Además de las importantes afecciones a la movilidad en el interior de la ciudad de Tarragona, el Tour de Francia provocará afecciones graves por carretera el domingo 5 de julio, con la etapa de Tarragona a Barcelona.
La jornada del domingo coincidirá con los desplazamientos hacia las playas, supondrá cortes de unas cinco horas en vías del corredor litoral, principalmente la N-340 y la C-31, y la gratuidad del peaje de la C-32 entre las 11 y las 16 horas.
El Govern pide a la ciudadanía que tenga en cuenta las afecciones previstas. Concretamente, habrá cortes en la A-7, la N-340, la C-31 y la BV-2041 y diversos accesos de la C-32, B-24, B-23 y C-32 en el entorno metropolitano. Se prevé la restricción de diversos tramos y desvíos obligatorios en puntos como Torredembarra, El Vendrell, Vilanova i la Geltrú, Sitges, Castelldefels, Begues, Vallirana, Molins de Rei, Sant Just Desvern y Esplugues de Llobregat.
Como alternativas, habrá la AP-7, la C-32 y las rondas de Barcelona. También, la N-240, la AP-2, la C-15, la A-2, la C-16, la A-27 y la T-11, en este caso para desplazarse entre las comarcas de costa y las del interior.

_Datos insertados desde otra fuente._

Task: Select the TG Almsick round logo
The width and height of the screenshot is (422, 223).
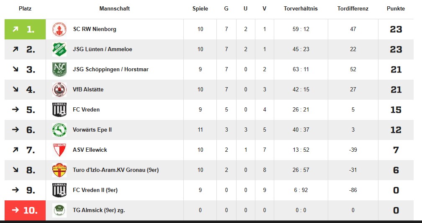Action: pyautogui.click(x=59, y=210)
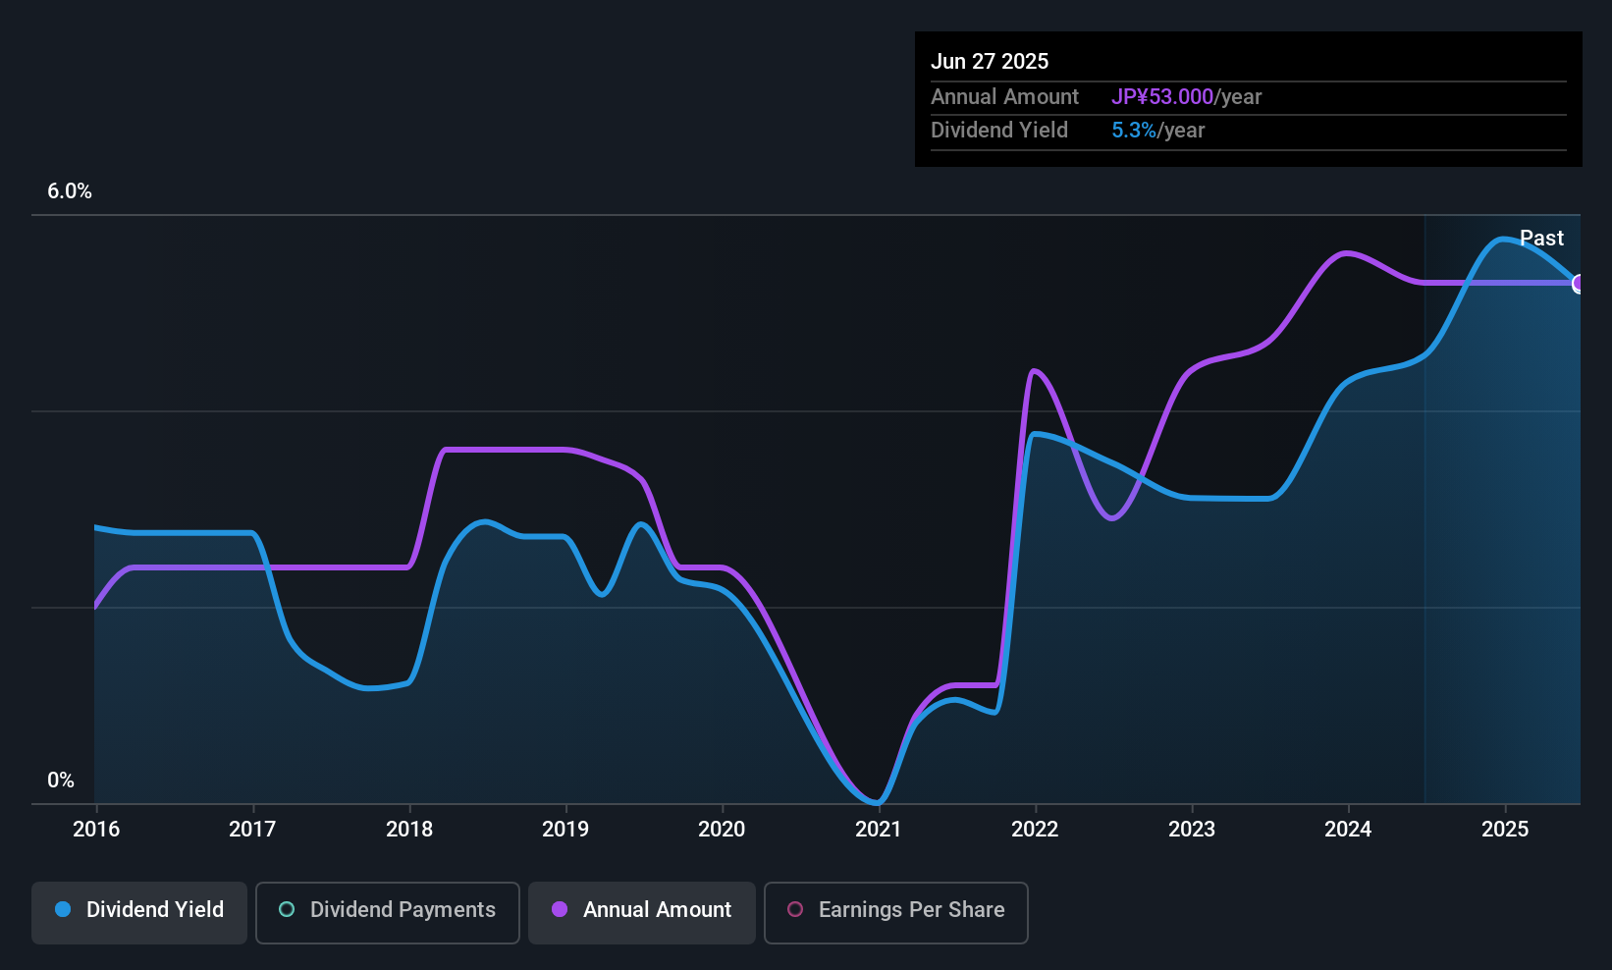This screenshot has height=970, width=1612.
Task: Toggle the Dividend Yield legend series
Action: 139,911
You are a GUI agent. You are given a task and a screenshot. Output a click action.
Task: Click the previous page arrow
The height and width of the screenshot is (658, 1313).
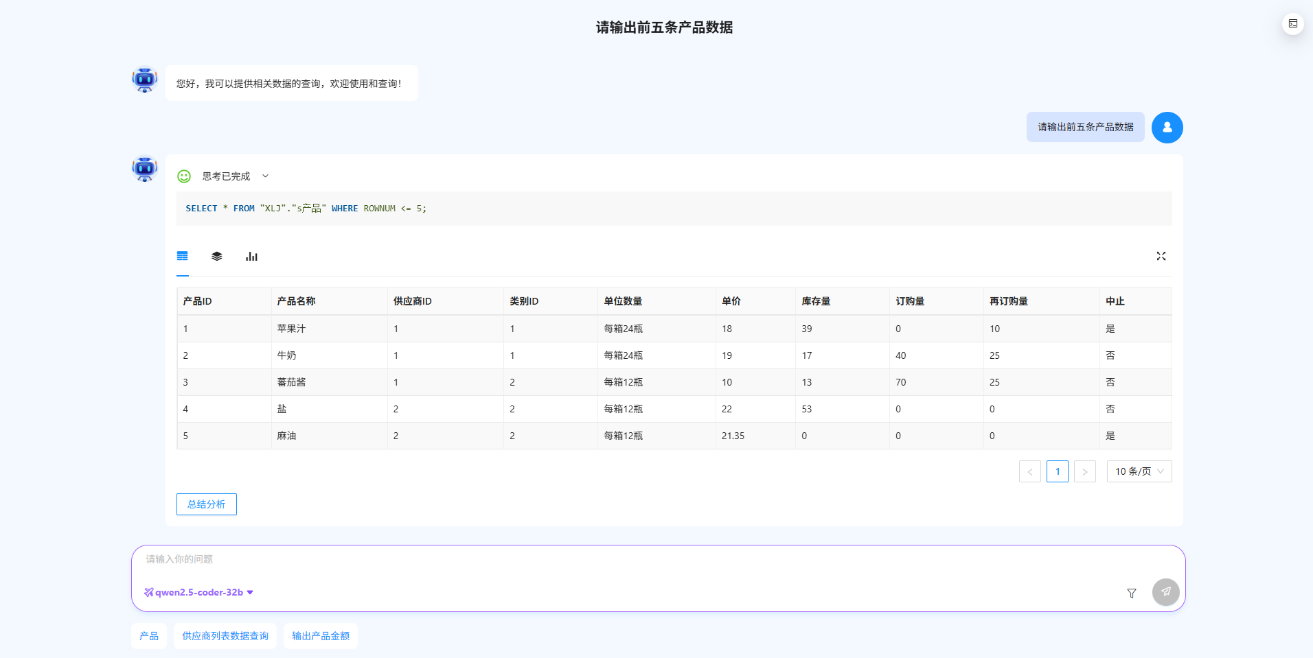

Como medida extraordinaria, se levantarán las barreras de los peajes en la autopista C-32 sur para los vehículos ligeros durante las afecciones del Tour del domingo. No se prevén restricciones generales para los vehículos pesados, pero sí limitaciones específicas.
El Servei Català de Trànsit (SCT) prevé que la situación se haya normalizado hacia las 18:00 horas y, por tanto, recomienda desplazarse a partir de esa hora, sobre todo para volver al área metropolitana de Barcelona.
Los cortes temporales, desvíos y restricciones durarán unas 5 horas de media por tramo, ya que se activarán unas 3 horas antes del paso de los ciclistas y se reabrirán una hora después, aproximadamente.
También se prevén refuerzos en las líneas de Ferrocarrils de la Generalitat de Catalunya (FGC) el jueves, por la presentación de los equipos, y durante el fin de semana, mientras que habrá modificaciones en los recorridos de los autobuses interurbanos. El dispositivo de seguridad movilizará a 4.500 policías, 3.600 de ellos agentes de los Mossos d’Esquadra.